Without risk we miss the chance to fail, we miss the chance to see what happens when the mast breaks, when the rudder is lost and the ship starts to go down. It is rare these days that any traveler risks death, and yet, on some level, we travel precisely in order to risk something — to survive our own adventures, persevere when our plans go wrong and follow those detours until we arrive somewhere. There.
Most committed vagabonds, myself included, harbor some dream of buying a boat and sailing around the world. Most of us probably will never have the money, but the dream is telling. It’s partly the freedom of it perhaps, but it’s also I think the risk of it. After all travelers still die at sea all the time. It’s the appeal of risk that draws many to sailing, it requires a constant attention to the now, making you forget your plans entirely and that’s increasingly hard to find in your travels.
On some level I think we all feel this loss of risk. We’ve even invented ways to add that risk death back to our lives — bungee jumping from bridges, hang gliding from peaks or taunting Great White sharks from a cage.
We create artificial risks when we arrive because we have removed the fundamental risk of the journey.
Rolf recently posted a quote from Marian Botsford Fraser, part of which reads:
The heroic is no longer compelling. There are few places under the sun that cannot be found with the help of global positioning technology. Almost anyone can get to the top of a remote glacier and send a photo home via satellite phone.

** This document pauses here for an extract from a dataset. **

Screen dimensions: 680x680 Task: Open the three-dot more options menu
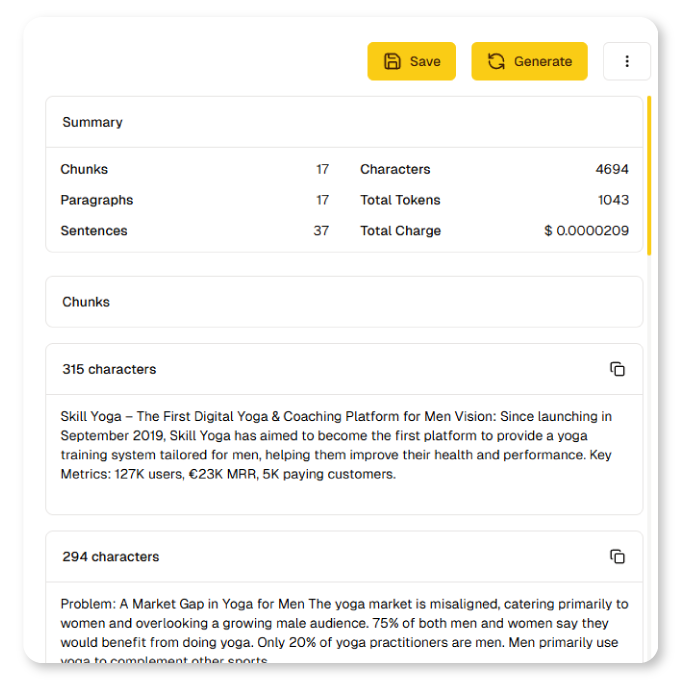click(627, 61)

There is in fact nothing heroic or compelling about getting on a plane and then finding yourself atop a glacier. Just close the cab door, have a drink and you’re there.
However, I do not think that just because travel is easy that that means the heroic is no longer compelling. It may not be compelling in travel writing, which is what Fraser is referring to, but it is certainly compelling to each of us on an individual level.

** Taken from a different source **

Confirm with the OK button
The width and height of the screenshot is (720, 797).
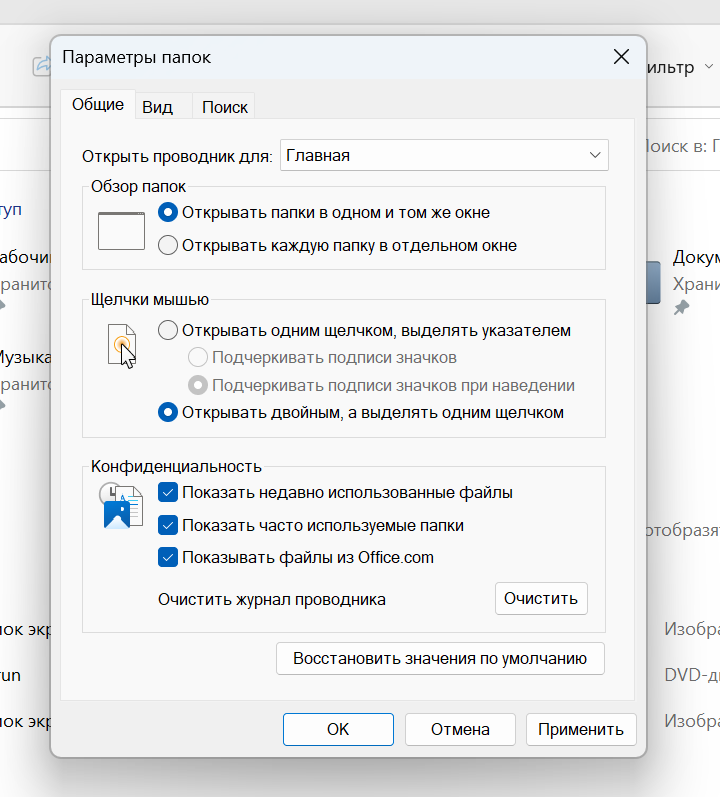338,729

Like many things — religion, politics, etc — the heroic has, for better or worse, shifted from the public sphere to the private. We have internalized our sense of the heroic and we must live up to it alone.
It may be that these days no one finds an unadulterated and wild land teeming with adventure in Patagonia. In the film 180 South the characters are not even seeking an uncharted, wild land; they’re after their own uncharted, wild experiences.
In that sense, the Patagonia of 180 South becomes not place, but a journey searching for the personally heroic. Travel has never really been about getting “there.” No matter how burned into our imagination the destination may be, it’s never the place that matters. If it were just the places that mattered we could all save a lot of money and watch the highlights in HD on the National Geographic Channel.
But we don’t. We have this need to see it for ourselves, a need which I believe stems out of desire to see how we react to it, turning the “there,” the places, into a way of traveling within ourselves.
In 180 South “there” is ostensibly Patagonia, but there is no cab door closing, no highball tossed back, no plane ride. The film moves slowly, one scene sliding into the next until things start to go wrong. The there of Patagonia begins to fall away. The there becomes Rapa Nui, the there becomes Pichilemu, Chile, the there becomes Santiago, until finally, as Gertrude Stein wrote, “there is no there there.”
By the end of the film Patagonia is just a word for what we are all looking for, but it says nothing of where you actually arrive, if you will arrive at all or who you will be when you get there.